• _WHAT THE EXERCISE ASKS_:
Reproduce only the data from the line containing "Click the pink stripe in the logo" through the line containing "This screenshot has height=417, width=742. click(x=228, y=62)", both included. Scale each click coordinate by 2.5 and round it to a whole number, rounding halves up, and leave all other wording and numbers unchanged.

• _DATASET ROWS_:

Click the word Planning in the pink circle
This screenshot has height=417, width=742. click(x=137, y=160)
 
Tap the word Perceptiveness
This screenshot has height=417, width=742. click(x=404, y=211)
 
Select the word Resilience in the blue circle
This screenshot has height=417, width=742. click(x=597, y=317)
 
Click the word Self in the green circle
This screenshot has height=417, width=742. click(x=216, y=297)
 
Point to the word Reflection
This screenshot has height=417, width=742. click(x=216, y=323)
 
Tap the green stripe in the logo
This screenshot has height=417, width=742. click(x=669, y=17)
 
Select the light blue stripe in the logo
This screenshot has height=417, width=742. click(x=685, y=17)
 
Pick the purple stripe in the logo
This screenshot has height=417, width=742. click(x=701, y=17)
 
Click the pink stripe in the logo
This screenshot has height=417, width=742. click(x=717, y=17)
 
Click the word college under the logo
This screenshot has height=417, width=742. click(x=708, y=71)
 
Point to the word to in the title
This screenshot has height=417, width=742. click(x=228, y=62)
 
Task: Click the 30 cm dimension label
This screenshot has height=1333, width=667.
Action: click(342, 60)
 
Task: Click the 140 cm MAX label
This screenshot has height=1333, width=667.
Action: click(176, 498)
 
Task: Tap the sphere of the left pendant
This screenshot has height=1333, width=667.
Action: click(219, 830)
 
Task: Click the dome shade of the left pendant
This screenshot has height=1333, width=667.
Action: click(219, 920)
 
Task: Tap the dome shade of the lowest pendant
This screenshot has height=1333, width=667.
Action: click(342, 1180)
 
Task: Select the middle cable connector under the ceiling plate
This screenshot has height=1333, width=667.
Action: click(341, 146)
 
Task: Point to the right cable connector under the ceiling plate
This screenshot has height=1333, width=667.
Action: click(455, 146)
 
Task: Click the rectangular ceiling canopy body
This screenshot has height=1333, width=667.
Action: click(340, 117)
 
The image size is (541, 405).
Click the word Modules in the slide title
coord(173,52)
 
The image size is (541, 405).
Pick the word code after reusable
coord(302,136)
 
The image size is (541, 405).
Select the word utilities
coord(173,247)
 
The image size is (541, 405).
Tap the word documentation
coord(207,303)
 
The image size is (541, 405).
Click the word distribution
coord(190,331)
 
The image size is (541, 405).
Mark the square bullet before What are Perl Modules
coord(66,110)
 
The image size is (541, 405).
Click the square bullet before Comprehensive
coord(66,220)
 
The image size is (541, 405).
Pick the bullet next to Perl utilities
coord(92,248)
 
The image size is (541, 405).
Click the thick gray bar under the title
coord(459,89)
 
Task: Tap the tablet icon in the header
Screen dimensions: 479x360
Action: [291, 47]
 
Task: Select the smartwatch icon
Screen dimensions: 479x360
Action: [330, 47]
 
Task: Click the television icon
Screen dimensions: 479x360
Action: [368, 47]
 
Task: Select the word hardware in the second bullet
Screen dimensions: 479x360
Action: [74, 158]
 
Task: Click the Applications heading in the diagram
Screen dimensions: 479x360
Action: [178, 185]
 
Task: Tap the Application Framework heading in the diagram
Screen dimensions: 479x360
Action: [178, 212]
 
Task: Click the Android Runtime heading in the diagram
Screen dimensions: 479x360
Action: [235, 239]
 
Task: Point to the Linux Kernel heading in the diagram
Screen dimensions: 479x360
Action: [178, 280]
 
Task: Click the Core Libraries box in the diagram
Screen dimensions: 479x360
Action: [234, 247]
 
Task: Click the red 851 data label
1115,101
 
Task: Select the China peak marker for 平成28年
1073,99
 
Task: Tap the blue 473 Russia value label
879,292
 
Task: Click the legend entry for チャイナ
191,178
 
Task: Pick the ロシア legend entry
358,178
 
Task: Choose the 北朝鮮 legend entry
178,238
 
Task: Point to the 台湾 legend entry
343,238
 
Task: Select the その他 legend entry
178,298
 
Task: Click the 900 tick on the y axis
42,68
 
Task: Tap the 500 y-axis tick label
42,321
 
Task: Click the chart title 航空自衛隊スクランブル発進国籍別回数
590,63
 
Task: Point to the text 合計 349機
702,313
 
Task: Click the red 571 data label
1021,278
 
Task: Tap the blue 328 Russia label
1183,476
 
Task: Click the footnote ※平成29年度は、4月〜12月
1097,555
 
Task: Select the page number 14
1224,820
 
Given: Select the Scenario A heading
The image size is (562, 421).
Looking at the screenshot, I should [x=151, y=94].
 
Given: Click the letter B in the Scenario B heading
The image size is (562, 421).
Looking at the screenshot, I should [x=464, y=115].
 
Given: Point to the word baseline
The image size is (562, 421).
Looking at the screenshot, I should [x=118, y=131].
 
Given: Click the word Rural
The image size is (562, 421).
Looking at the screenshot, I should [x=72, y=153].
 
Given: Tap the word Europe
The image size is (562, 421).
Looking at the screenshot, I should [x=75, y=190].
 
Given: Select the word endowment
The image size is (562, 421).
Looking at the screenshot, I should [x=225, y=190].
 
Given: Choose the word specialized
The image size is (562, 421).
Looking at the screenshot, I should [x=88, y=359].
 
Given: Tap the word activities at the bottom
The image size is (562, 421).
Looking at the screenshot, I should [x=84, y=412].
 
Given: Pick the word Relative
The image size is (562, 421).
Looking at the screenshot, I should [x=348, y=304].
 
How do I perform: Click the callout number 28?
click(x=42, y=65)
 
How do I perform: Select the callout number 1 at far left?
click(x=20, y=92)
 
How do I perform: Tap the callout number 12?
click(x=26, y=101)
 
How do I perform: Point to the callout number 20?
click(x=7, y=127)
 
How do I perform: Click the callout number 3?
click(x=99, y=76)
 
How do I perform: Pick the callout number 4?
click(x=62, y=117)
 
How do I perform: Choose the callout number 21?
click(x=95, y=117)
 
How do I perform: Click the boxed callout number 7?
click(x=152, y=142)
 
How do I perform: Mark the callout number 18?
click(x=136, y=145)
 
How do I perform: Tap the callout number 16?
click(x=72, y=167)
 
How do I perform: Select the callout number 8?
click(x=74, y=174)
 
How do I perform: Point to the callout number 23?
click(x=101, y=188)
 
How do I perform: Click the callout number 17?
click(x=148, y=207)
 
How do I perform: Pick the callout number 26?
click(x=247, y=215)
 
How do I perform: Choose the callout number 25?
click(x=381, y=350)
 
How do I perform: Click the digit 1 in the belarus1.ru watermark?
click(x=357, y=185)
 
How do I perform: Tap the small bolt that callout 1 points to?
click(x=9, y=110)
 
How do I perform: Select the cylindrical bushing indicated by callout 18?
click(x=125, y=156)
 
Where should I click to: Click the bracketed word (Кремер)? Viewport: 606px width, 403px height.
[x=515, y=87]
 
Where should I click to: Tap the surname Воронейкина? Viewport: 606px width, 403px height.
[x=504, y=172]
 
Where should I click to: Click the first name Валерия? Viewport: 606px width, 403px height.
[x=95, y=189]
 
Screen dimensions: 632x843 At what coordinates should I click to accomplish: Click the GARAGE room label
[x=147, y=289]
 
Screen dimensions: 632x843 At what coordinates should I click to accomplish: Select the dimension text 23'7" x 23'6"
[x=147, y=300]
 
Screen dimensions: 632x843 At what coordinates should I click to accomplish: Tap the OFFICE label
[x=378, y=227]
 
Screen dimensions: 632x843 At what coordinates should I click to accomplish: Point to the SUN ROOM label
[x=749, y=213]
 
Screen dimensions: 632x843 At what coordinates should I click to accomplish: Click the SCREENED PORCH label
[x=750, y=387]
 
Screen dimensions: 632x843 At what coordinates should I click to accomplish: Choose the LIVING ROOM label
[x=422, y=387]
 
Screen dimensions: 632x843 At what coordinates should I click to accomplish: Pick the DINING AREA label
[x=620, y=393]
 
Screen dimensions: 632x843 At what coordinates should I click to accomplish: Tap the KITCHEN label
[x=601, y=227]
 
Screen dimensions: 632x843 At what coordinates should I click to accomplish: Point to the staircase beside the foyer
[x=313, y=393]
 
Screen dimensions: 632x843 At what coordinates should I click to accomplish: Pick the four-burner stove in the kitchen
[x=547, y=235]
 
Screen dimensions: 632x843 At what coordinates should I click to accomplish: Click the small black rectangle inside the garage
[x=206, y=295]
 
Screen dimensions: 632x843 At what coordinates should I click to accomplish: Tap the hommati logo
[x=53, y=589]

• _RESULT FOR THIS TASK_:
Click the pink stripe in the logo
This screenshot has height=417, width=742. click(x=1793, y=43)
 
Click the word college under the logo
This screenshot has height=417, width=742. click(x=1770, y=178)
 
Point to the word to in the title
This screenshot has height=417, width=742. click(x=570, y=155)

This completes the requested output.